=== DOCUMENT EXCERPT ===
--- START ---

Welcome!

SignLab Amsterdam was founded in 2020, with the ambition to leverage recent advances in artificial intelligence, computer vision and computer graphics to add new computational and applied dimensions to the long tradition of theoretical sign language research at the University of Amsterdam. Our team includes both deaf and hearing researchers, with diverse backgrounds and types of expertise. Our research agenda is driven by fundamental scientific and technological challenges but also by urgent societal issues. We collaborate with several non-academic organisations to maximise the societal impact of our work.


Societal challenges

Globally, around 70 million people are deaf. Evidently, deaf people have no sensory access to spoken language. What is perhaps less evident is that written texts (e.g., captions, educational materials, healthcare information) are difficult to process for many deaf people as well. To understand this as a hearing person, imagine learning to read in a language with an unfamiliar alphabet (for instance, Thai, if you are used to the Roman alphabet) without being told how the characters in the alphabet are pronounced. Limited access to important public services, including education and healthcare, leads to unequal opportunities and social exclusion, as witnessed for instance by high rates of unemployment and depression among deaf adults.

Deaf children are especially vulnerable. Most deaf children (95%) have hearing parents, and only a small percentage of these parents (in the Netherlands, around 10%) manage to learn sign language. As a consequence, during the first years of their lives, many deaf children receive little language input that is accessible to them, which in turn often negatively affects their linguistic and cognitive development, as well as their mental well-being throughout the lifespan.


Scientific challenges

The language sciences have focused predominantly on spoken languages. We still know relatively little about the linguistic structure of sign languages. A complicating factor is that there is often a large amount of variation, both in terms of lexicon and in terms of grammar, even within a single sign language community. An important theoretical challenge is to characterise sign languages in a way that does justice to this variation while also capturing what is not subject to variation.

Another fundamental question concerns the relationship between conventionalised elements of sign languages and non-conventionalised, depictive elements which are commonplace in visual communication (especially alongside sign in purely visual communication but also alongside speech in multimodal communication), how these elements are integrated structurally and semantically.

--- END ---

=== TASKS AND EXERCISES ===
- a) Answer these questions from the SignLab Amsterdam text:
(i) In what year was SignLab Amsterdam founded?
(ii) About how many people worldwide are deaf?
(iii) What percentage of deaf children have hearing parents?
- b) Please give again the passage of the SignLab Amsterdam text between "Another fundamental question" and "structurally and semantically.", inclusive.
- c) List the fields whose recent advances SignLab Amsterdam aims to leverage, according to the SignLab Amsterdam text.

[Stored records]
--- START ---

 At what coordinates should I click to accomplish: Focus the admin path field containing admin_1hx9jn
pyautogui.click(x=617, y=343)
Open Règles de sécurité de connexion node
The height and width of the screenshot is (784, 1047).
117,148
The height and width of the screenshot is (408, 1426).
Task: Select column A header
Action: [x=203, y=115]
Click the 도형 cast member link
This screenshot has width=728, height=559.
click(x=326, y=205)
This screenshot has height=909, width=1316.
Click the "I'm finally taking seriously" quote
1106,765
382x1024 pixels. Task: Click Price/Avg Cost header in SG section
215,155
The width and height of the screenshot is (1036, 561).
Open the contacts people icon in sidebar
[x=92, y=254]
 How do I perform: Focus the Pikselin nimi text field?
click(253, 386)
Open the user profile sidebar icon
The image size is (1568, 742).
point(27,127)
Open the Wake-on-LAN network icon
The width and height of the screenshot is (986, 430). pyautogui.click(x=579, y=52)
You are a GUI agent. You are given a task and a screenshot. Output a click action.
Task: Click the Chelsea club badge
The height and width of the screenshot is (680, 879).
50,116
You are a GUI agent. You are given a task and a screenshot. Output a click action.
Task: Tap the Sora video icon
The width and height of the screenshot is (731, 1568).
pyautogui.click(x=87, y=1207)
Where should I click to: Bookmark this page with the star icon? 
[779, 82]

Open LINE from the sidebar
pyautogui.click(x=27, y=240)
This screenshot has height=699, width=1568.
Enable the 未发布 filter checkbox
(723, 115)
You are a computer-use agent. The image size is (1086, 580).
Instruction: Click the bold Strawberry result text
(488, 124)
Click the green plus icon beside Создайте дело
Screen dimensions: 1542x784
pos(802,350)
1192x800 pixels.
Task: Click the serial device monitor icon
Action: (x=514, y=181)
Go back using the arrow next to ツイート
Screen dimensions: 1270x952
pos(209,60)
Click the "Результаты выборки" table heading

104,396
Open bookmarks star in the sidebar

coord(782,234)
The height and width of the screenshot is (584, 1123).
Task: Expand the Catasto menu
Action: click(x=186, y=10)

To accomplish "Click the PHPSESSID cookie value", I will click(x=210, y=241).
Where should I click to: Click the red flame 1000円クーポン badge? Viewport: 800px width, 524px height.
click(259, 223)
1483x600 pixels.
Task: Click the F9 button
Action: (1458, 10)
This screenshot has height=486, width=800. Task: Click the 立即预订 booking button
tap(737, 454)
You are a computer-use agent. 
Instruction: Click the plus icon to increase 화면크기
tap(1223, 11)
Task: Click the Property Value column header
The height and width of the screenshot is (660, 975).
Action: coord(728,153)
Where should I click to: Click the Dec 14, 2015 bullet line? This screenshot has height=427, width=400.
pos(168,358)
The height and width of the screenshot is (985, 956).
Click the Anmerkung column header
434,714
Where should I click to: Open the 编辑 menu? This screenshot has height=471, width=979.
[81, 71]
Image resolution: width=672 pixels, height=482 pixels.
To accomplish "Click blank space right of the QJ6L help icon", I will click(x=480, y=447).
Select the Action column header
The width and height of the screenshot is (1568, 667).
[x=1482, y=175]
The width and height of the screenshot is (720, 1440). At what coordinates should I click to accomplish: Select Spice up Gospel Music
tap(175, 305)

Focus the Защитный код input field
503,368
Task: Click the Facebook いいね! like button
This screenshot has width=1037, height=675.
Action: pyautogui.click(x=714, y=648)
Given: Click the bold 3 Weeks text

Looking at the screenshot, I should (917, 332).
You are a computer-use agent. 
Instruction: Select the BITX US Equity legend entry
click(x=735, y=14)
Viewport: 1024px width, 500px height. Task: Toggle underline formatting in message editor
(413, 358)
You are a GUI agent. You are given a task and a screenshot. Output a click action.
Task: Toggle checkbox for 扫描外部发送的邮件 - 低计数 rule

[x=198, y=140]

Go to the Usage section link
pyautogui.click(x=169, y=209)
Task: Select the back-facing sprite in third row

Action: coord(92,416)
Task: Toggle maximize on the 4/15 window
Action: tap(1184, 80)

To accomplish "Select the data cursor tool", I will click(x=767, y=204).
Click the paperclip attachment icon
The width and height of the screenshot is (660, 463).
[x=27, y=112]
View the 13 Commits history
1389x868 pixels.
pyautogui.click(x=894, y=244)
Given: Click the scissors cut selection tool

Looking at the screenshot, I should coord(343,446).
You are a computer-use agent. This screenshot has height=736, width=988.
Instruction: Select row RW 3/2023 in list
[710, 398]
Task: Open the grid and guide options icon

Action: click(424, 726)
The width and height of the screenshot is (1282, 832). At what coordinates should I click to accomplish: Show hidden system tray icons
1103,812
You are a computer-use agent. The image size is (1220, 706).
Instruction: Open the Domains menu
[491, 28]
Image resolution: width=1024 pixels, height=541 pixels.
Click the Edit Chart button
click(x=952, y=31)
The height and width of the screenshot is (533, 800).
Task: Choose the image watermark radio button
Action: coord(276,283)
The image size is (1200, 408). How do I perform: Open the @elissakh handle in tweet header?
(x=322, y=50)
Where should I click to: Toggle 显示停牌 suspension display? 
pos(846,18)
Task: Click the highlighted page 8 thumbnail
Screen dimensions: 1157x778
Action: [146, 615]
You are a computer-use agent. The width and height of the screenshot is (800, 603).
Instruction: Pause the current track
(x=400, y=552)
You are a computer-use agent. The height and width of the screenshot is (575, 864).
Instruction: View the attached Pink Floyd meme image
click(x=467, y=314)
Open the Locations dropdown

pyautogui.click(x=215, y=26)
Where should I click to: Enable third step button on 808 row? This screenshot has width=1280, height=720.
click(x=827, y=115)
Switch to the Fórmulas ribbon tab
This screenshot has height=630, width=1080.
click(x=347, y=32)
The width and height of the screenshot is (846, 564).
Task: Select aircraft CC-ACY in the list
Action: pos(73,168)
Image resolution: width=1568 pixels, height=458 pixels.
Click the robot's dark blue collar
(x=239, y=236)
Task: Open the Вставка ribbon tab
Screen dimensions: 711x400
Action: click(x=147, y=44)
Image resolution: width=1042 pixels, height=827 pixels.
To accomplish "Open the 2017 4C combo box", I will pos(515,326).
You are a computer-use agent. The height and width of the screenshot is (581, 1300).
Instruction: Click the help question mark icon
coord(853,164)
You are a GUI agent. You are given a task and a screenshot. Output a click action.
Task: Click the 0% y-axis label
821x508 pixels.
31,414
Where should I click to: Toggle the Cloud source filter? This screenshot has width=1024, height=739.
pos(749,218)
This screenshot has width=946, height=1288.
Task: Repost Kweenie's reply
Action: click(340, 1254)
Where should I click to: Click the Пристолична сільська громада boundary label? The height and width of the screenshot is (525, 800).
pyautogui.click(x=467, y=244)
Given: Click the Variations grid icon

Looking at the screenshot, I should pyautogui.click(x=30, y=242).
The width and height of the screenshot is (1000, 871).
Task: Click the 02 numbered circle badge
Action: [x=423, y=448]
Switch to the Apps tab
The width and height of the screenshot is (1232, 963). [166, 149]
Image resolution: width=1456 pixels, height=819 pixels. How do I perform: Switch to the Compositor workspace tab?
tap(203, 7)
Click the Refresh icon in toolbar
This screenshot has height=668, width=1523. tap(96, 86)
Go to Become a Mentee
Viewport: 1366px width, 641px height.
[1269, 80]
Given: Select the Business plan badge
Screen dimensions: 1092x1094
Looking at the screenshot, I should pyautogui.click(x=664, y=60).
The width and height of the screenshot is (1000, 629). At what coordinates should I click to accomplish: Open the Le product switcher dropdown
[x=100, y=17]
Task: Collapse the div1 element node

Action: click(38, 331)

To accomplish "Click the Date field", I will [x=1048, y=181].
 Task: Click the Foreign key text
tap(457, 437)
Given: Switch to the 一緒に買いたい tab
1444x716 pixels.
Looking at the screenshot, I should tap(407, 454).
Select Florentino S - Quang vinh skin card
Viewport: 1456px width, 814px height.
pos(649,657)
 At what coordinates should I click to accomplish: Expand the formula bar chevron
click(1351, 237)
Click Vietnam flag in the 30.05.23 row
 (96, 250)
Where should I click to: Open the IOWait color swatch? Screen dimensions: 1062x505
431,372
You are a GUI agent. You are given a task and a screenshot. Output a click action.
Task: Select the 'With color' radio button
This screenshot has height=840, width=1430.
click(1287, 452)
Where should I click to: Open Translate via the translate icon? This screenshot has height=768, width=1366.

--- END ---

=== SOLVED PROBLEMS ===
- a)
(i) 2020
(ii) Around 70 million
(iii) 95%

- b)
Another fundamental question concerns the relationship between conventionalised elements of sign languages and non-conventionalised, depictive elements which are commonplace in visual communication (especially alongside sign in purely visual communication but also alongside speech in multimodal communication), how these elements are integrated structurally and semantically.

- c)
- Artificial intelligence
- Computer vision
- Computer graphics